WHAT IS REQUIRED » Across the entries that follow, count the lines with the string "European" and reply with that count alone.

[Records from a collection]
>>>>

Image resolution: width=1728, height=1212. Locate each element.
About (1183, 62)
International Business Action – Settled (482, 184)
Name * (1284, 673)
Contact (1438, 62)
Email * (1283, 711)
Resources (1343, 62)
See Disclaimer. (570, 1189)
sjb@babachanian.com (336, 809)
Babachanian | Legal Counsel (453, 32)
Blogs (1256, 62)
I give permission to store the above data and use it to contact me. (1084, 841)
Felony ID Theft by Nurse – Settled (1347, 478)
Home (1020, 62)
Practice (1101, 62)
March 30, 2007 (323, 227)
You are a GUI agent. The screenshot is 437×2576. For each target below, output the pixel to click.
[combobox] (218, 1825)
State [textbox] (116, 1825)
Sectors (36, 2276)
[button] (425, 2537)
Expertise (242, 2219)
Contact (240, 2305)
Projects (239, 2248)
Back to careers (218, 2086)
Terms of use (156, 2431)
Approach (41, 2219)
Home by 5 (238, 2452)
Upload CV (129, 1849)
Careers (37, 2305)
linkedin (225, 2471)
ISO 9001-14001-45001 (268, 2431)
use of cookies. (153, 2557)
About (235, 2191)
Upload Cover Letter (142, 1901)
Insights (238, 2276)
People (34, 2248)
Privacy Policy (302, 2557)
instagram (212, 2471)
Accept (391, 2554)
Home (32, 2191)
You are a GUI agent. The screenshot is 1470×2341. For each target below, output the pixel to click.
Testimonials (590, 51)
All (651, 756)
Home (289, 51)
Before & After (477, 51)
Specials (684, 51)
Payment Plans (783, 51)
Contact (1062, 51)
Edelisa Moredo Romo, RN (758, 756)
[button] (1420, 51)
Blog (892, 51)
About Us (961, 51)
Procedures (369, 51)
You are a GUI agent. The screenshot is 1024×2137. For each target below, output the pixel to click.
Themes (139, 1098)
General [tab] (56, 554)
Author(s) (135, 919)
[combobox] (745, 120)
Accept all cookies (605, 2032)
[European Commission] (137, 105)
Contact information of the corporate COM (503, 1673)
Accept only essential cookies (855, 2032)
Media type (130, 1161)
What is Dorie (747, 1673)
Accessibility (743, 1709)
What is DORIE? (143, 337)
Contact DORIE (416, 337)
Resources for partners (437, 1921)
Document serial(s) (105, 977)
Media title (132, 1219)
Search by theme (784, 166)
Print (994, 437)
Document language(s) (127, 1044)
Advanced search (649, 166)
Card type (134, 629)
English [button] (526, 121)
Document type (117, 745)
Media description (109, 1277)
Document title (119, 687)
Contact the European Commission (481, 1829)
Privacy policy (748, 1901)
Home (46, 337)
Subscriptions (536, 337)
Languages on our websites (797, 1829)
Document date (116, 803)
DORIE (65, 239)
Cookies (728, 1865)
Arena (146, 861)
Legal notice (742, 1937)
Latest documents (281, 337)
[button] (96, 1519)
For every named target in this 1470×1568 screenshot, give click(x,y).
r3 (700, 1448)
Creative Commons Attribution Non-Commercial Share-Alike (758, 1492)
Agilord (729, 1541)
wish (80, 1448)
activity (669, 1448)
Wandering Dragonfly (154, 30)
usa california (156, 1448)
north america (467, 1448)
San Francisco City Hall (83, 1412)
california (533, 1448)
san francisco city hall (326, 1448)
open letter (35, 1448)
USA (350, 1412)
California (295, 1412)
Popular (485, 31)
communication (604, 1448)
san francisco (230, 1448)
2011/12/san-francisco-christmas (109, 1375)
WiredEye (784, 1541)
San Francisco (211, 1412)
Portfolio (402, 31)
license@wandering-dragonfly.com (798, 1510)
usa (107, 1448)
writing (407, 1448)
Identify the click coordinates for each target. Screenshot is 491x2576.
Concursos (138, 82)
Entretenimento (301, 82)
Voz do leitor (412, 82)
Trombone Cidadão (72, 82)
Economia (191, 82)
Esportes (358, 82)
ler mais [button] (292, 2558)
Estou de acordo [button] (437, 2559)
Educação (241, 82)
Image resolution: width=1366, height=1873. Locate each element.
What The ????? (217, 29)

<<<<

RESPONSE TO THIS TASK » 2